War against substance abuse – Daily Trust

Drug abuse has become a grave menace that requires a drastic and strong-willed approach, if it must be curbed in this country. In the last few weeks, revelations from agencies of government on the deep penetration of this vice in our youths and society are startling. The National Drug Law Enforcement Agency [NDLEA] has said as many as three million codeine syrup bottles were consumed on a daily basis in Kano. It also said twice that amount is consumed in the North-West States.

Also, the Nigeria Customs Services [NCS] recently intercepted about 35 containers of tramadol at various ports in the country. Tramadol is a restricted drug but it is being abused by Nigerian youths. Director-General of the National Agency for Food, Drug Administration and Control [NAFDAC] Professor Moji Adeyeye also said these drugs are shipped into Nigeria from South-East Asia, where they are not consumed. She said in those countries of origin, India and China, they are marked “For Export Only.” She said, “[Because of the strength of the drugs] they are not allowed in [those] countries. But they don’t see any problem in exporting them to our country.”

To underscore the severity of the problem, President Muhammadu Buhari has set up a Presidential Committee on Drug Abuse tasked with the challenge of eliminating drug and substance abuse in the country. In his speech at the inauguration on December 10, Buhari said, “The drugs that are commonly abused include but are not limited to alcohol, cigarettes, caffeine, tramadol, codeine etc.”

In spite of the fact that the president has set up the presidential committee, it is necessary for NDLEA, which is vested with the task of curbing the abuse of drugs and arresting criminals behind the abuses, to be equipped to drastically deal with the situation.  Senior personnel who are experts in pharmacy and pharmacology should be made to occupy strategic positions in the organisation, so that NDLEA does not totally rely on NAFDAC, another agency of government, in its efforts to curtail the drug abuse. Though the head of the agency is mainly derived from the military, it is important to have pharmacists to play core functions at the agency, so that NDLEA’s relationship with NAFDAC could be seamless.

Furthermore, it has become crucial for NDLEA to engage in preventive advocacy and activities that would discourage Nigerian youths from substance abuse. This campaign should not be ad hoc, but a core function of the organisation and should be handled by experts who are experienced in this. The campaign should be taken from city to city, school to school, and community to community across the country. Though the dangers of substance abuse are taught as topics in Social Studies in primary and junior secondary schools, the gravity of the vice now is such that mass advocacy programmes should be embarked upon to discourage many youths from drug abuse.

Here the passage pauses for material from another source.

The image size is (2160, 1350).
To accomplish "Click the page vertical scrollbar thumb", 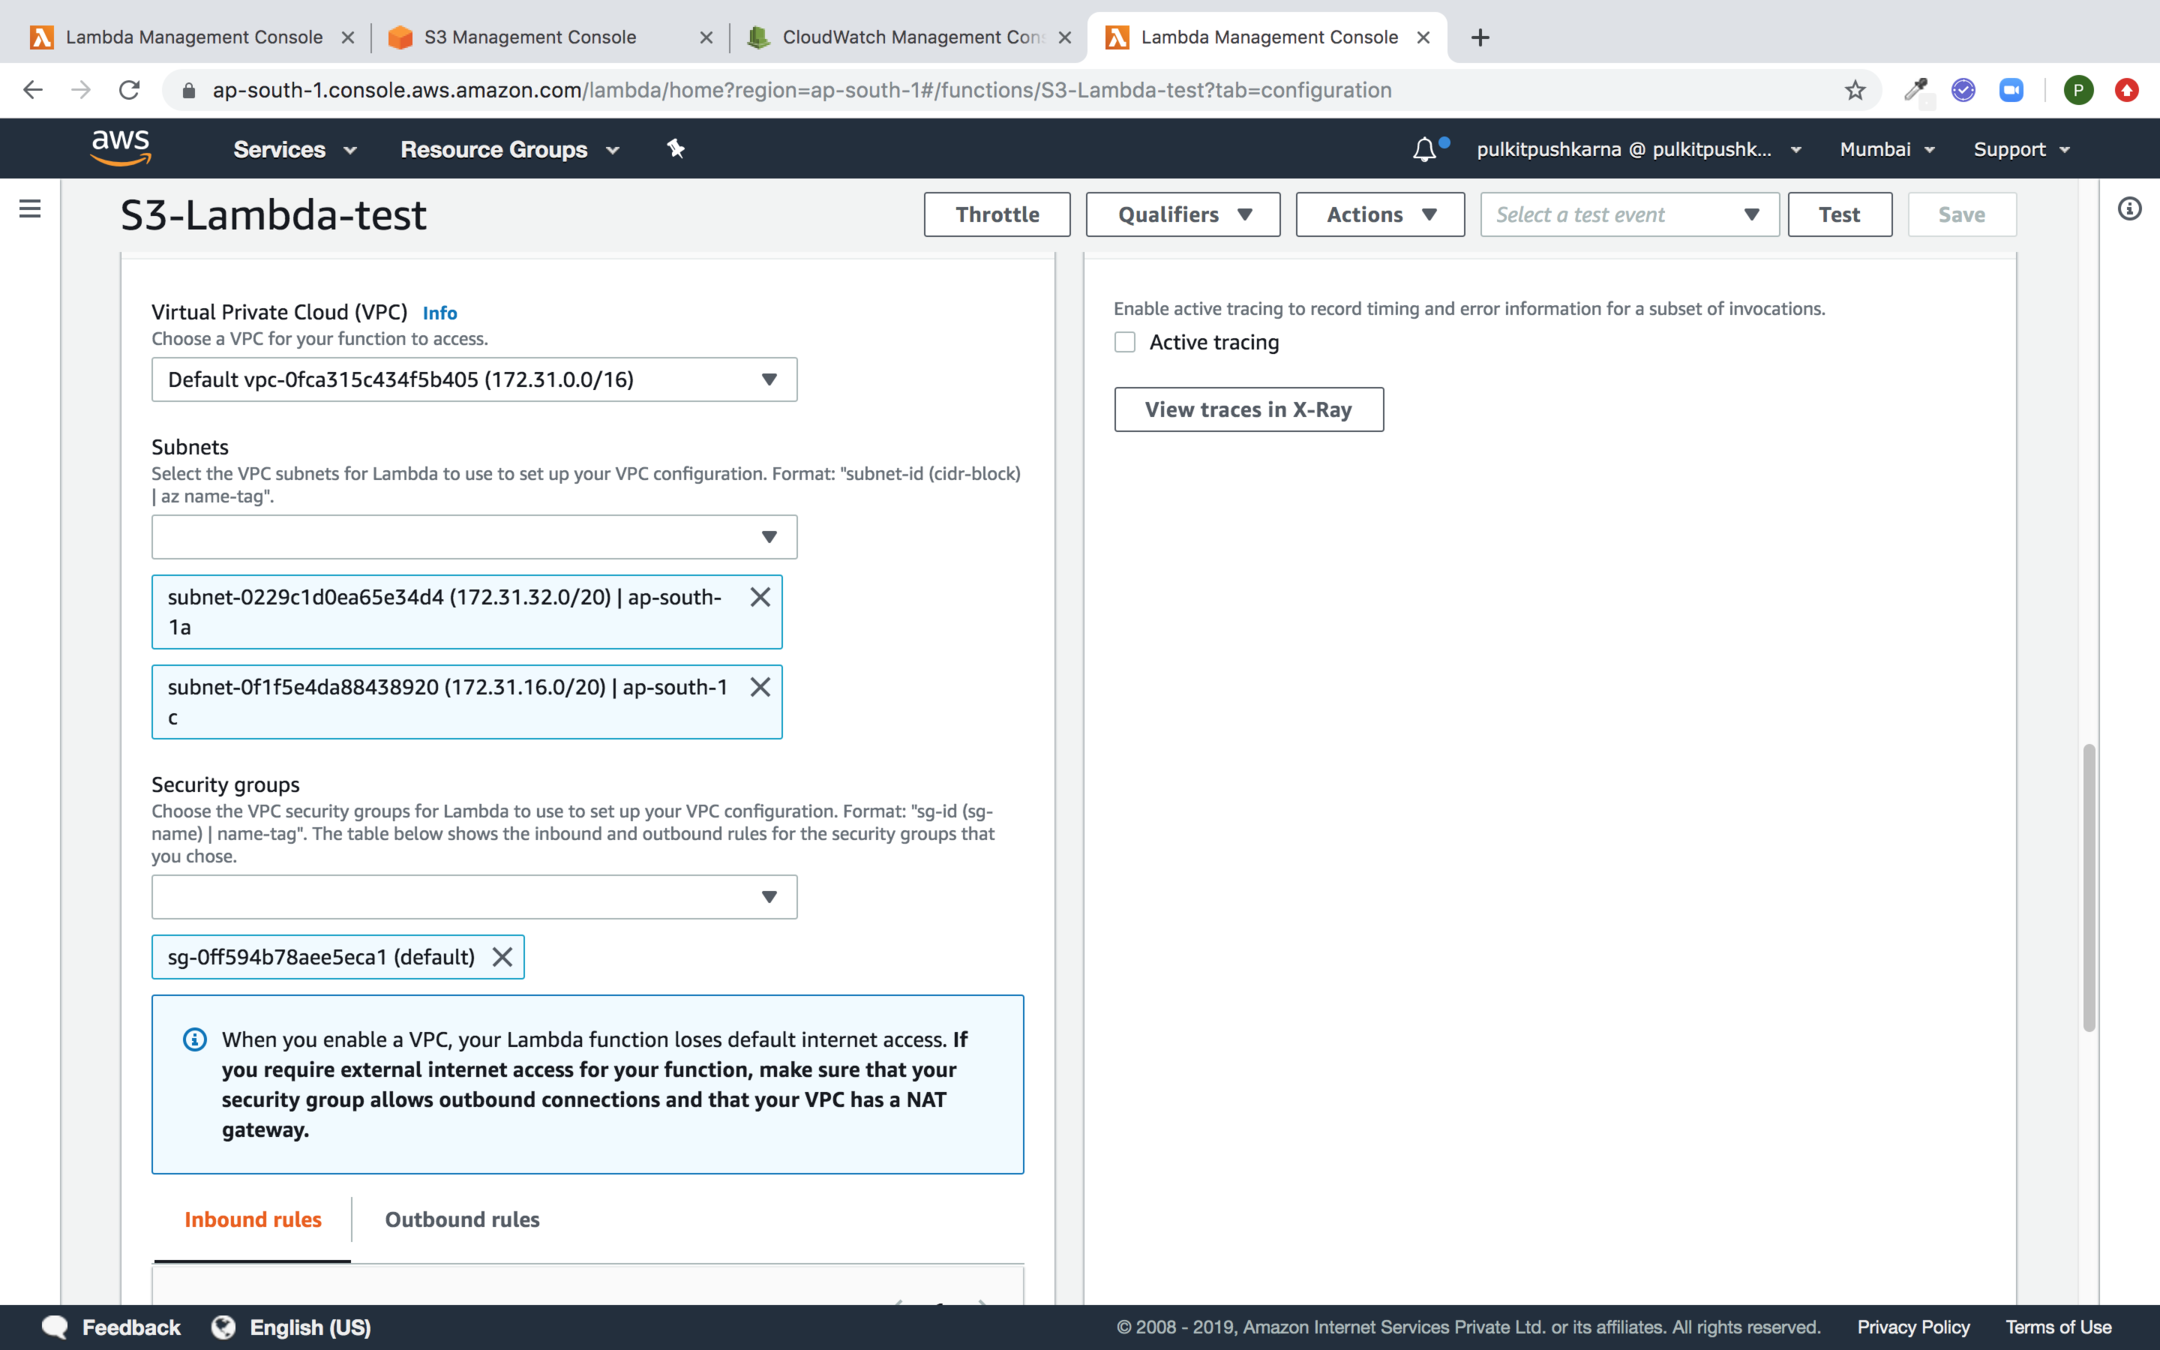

Also, we encourage the Federal Government to engage in diplomatic efforts to prevent the shipping of the drugs from China and India into Nigeria. The governments of these countries should be engaged at the highest level on this matter. No serious government should fold its arms when goods imported from other countries put the lives of its youths at risk. There is no shying away from this challenge of seeking the cooperation of the embassies or high commissions of these countries to ensure that the shipment of these drugs into Nigeria is halted.

If such bilateral deals are reached, it would be easier for the Nigeria Customs Service and other relevant agencies that monitor illegal import of drugs into Nigeria to do their jobs. The increase in substance abuse is not only destroying our youths but also destabilising families across Nigeria. All hands must be on deck to halt this evil.